DesignMorphine is a creative hub for design trough workshops, lectures, projects and explorations in the field of architecture, design and arts. The themes of their workshops vary from digital experimenting in order to learn new software, to fabrication or art related topics, defining the DesignMorphine multi-oriented ideology. Their goal is to provide the essential elements of trending design practices in a condensed way. They have conducted over 30 workshops and courses in Europe, the Middle East and USA and among them are successful collaborations with Harvard and MIT.
Arte Robotica V.01: Computational Robotic Painting Workshop
The workshop will take place between the 6th-8th October in Paris, at Woma.

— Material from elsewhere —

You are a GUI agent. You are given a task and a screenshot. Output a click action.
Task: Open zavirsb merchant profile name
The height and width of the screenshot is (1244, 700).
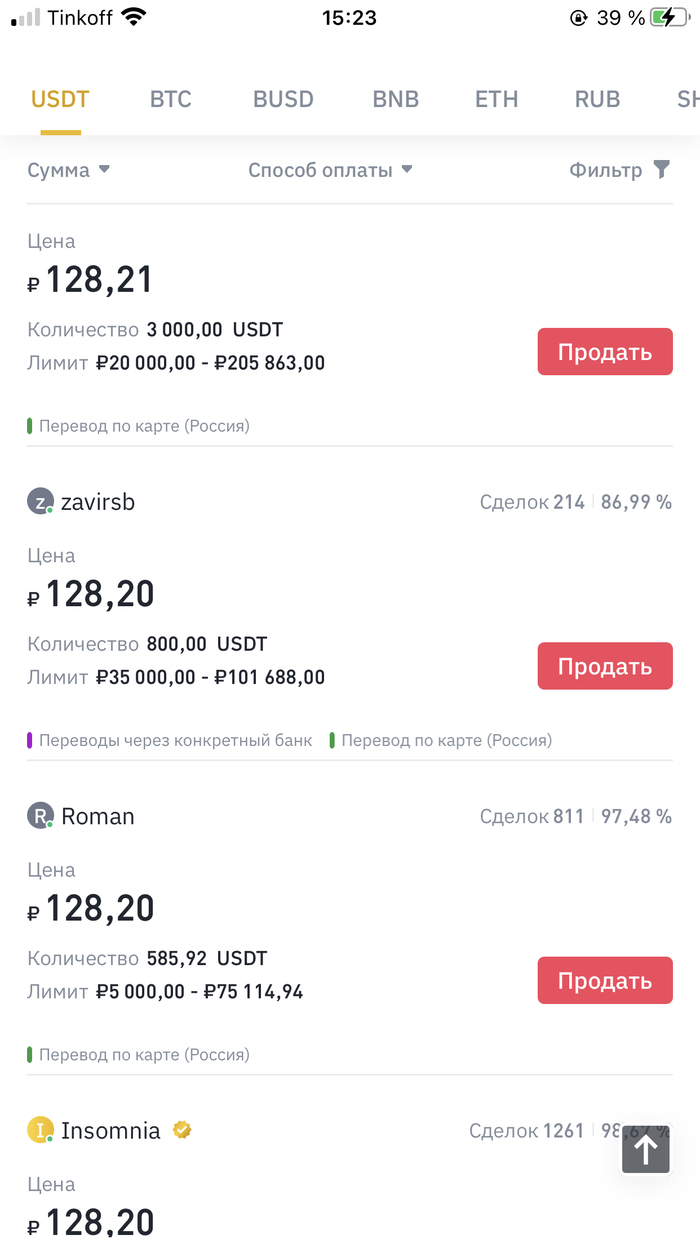click(98, 502)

It will be tutored by Lidia Ratoi, Kunaljit Chadha and Amaury Thomas.
Tristan Tzara’s „To make a Dadaist Poem” was a true manifesto towards the renewal of art, and an invitation to the first manifestations of controlled chaos.
To make a Dadaist poem:
Take a newspaper.
Take a pair of scissors.
Choose an article as long as you are planning to make your poem.
Cut out the article.
Then cut out each of the words that make up this article and put them in a bag.
Shake it gently.
Then take out the scraps one after the other in the order in which they left the bag.

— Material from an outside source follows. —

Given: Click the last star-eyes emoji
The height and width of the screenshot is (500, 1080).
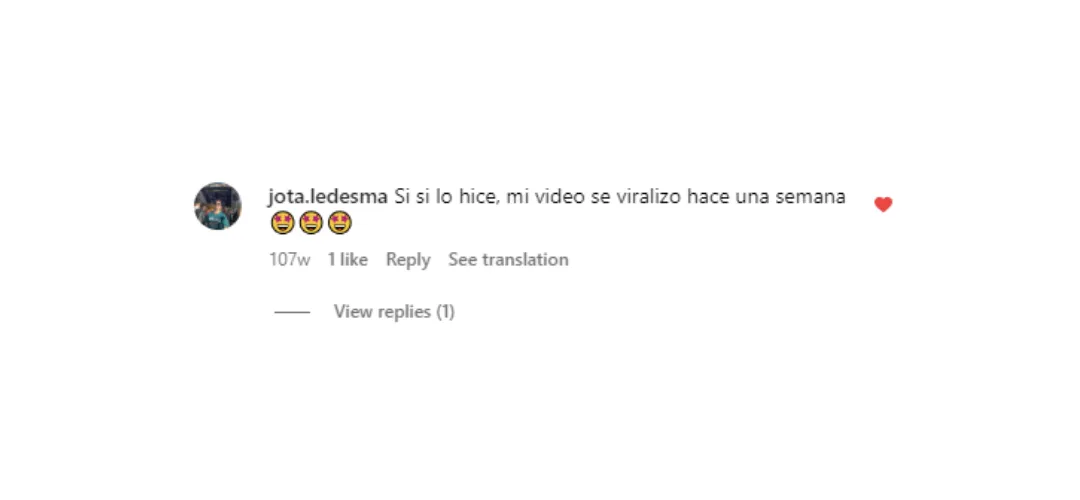Looking at the screenshot, I should (x=340, y=222).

The poem will be like you.
And here are you a writer, infinitely original and endowed with a sensibility that is charming though beyond the understanding of the vulgar.
Computational design and digital fabrication are associated with precise, effective and optimized strategies, tools used towards enhancing design and fabrications processes. But what if they become art, under the aegis of randomness?
By gathering real-time data from sound waves, a series of patterns will be generated algorithmically. Through computational tricks, the original patterns will be distorted and will generate a path for the robot arm.
While in traditional painting the canvas is still and the color source moves, DesignMorphine proposes the inverted situation – three static “color sources” will be placed in front of the robot. One will be a spray paint, the other a scrapping instrument, while the third will be a marker-type brush.
The transparent canvas will be mounted on the robot, and will move according to the sound-wave patterns, thus creating a painting that is in no way predictable, yet totally controlled. Therefore, you are not able to see what is being painted, but you can only introduce the parameters and see the end result.
The impromptu “painting” will be designing itself on an almost imaginary canvas, which is constantly changing the parameters of the design as it moves itself. The precision of the tool is always succumbed to the authority of the randomness of the movement patterns.